### What the task asks
What is needed here is every line of the records that includes "with".

### Dataset content
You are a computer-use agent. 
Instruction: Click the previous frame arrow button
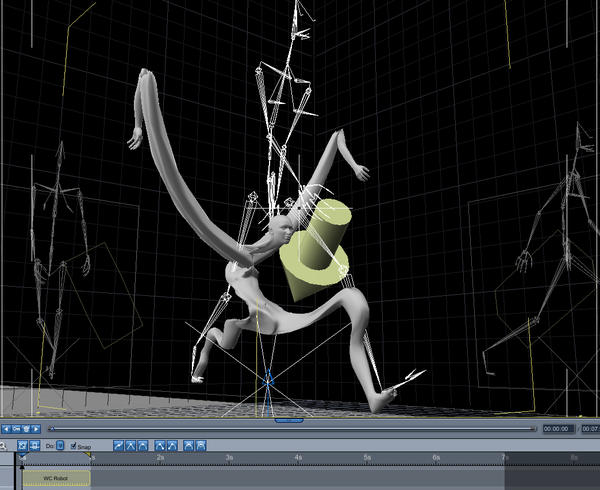point(7,429)
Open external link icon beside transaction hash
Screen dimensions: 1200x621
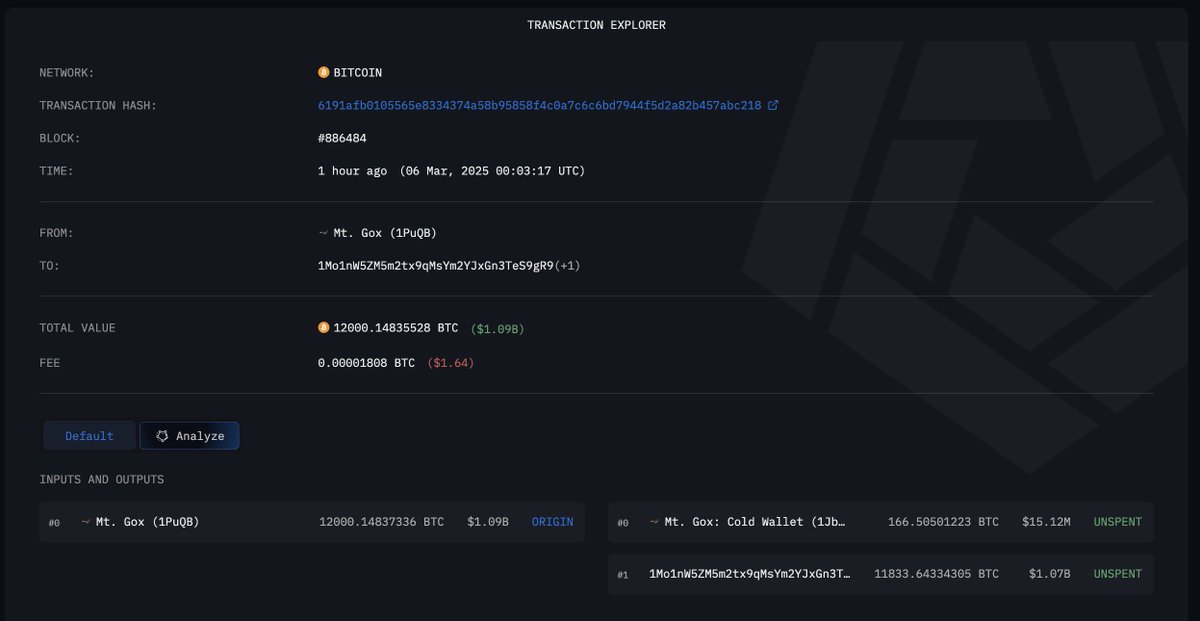[773, 105]
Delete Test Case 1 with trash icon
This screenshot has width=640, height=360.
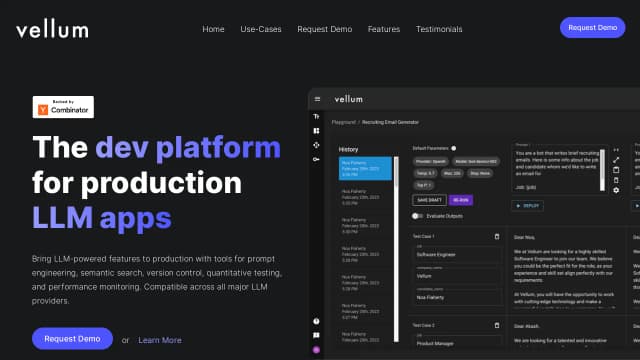click(497, 237)
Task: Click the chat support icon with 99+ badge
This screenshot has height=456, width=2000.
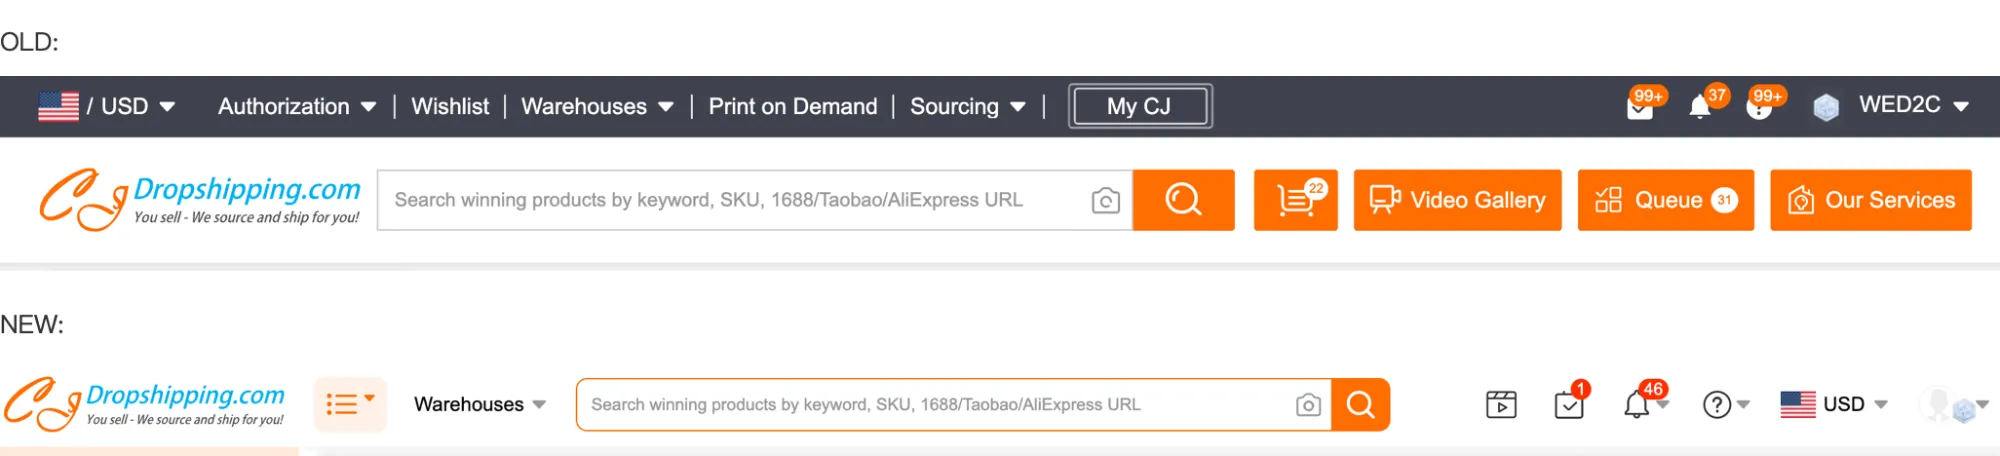Action: [x=1759, y=107]
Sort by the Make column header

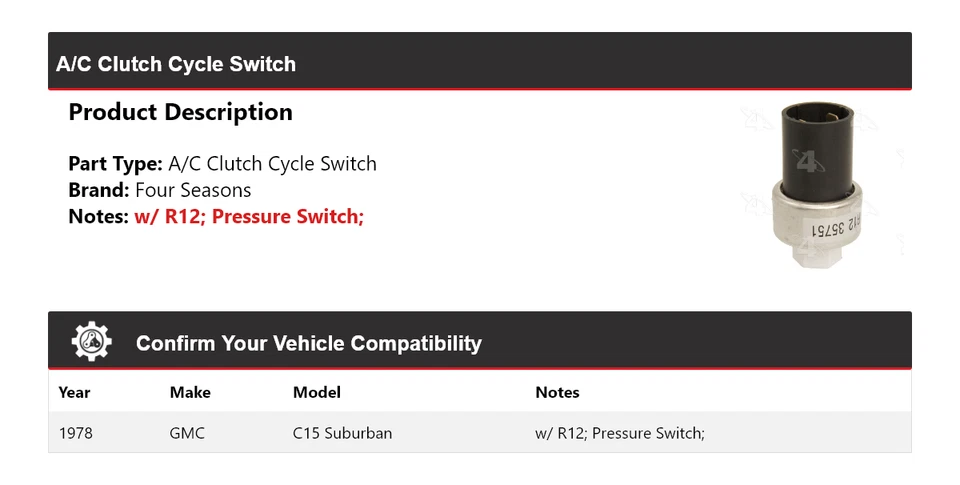tap(190, 392)
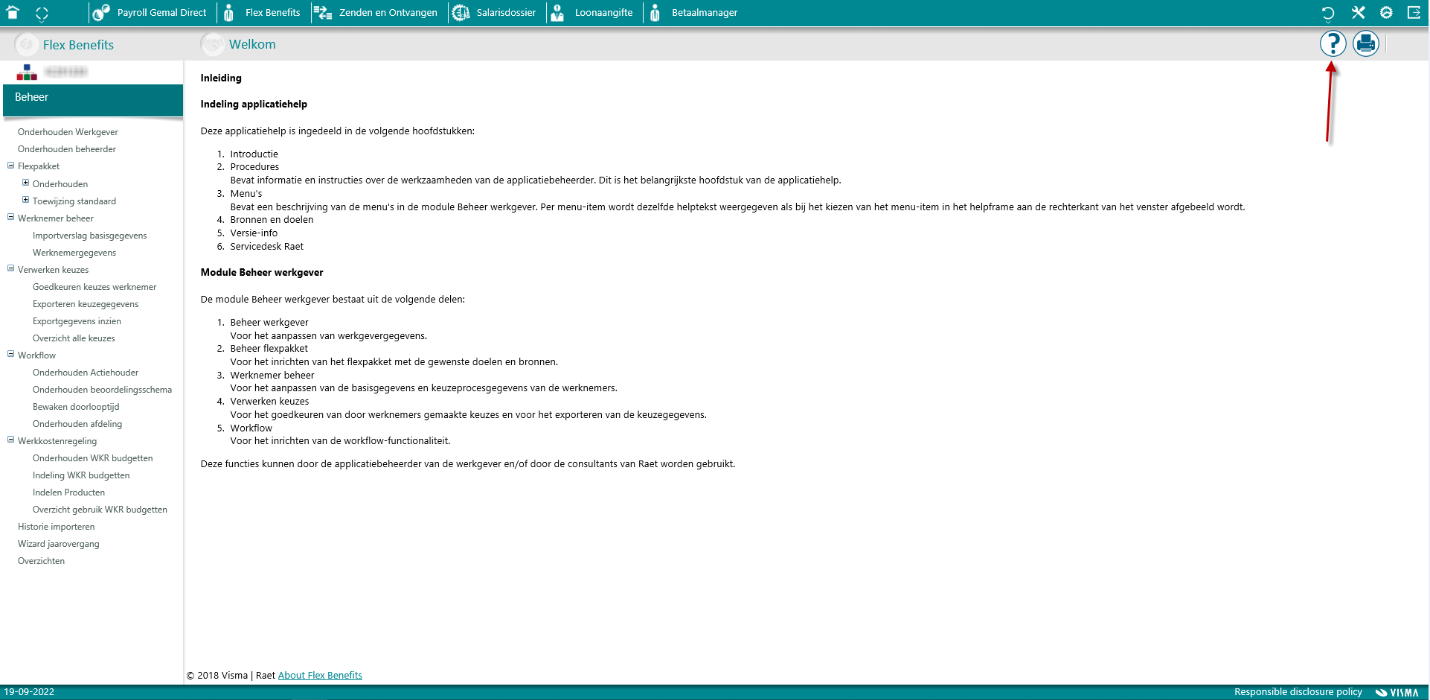Viewport: 1430px width, 700px height.
Task: Print the Welkom help page
Action: (x=1364, y=43)

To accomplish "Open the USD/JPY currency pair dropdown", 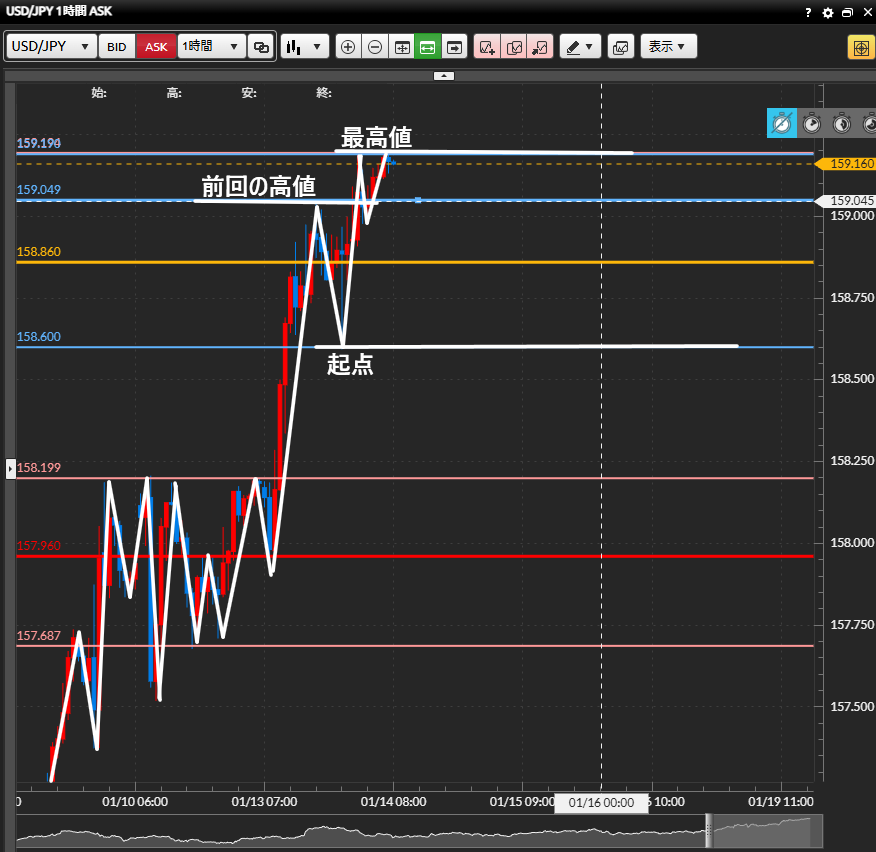I will pos(52,47).
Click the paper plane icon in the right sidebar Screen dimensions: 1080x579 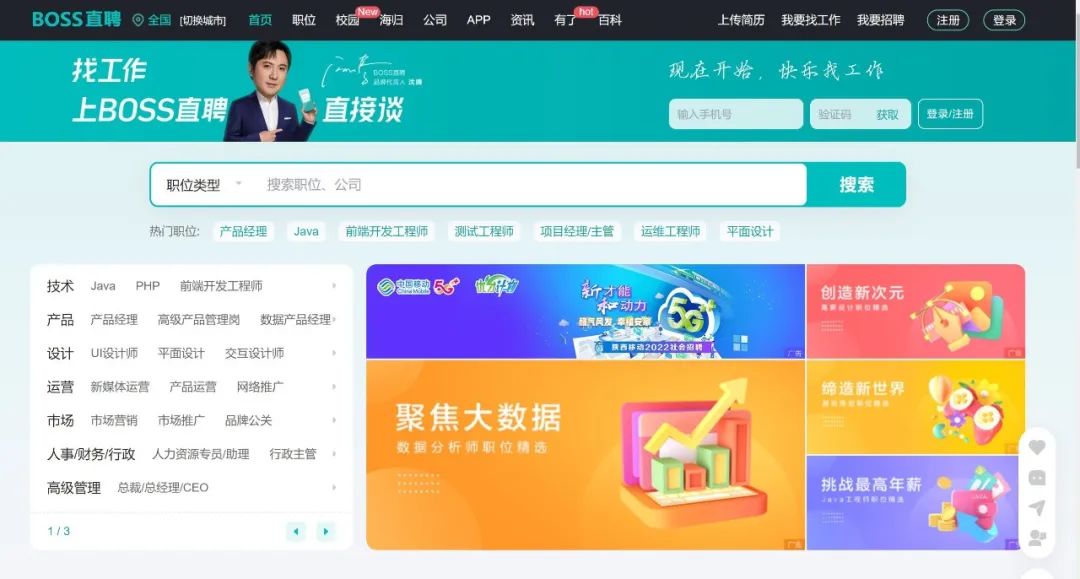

### Solution to this task
Delete Test Case 1 with trash icon
Task: Click the chat support icon with 99+ badge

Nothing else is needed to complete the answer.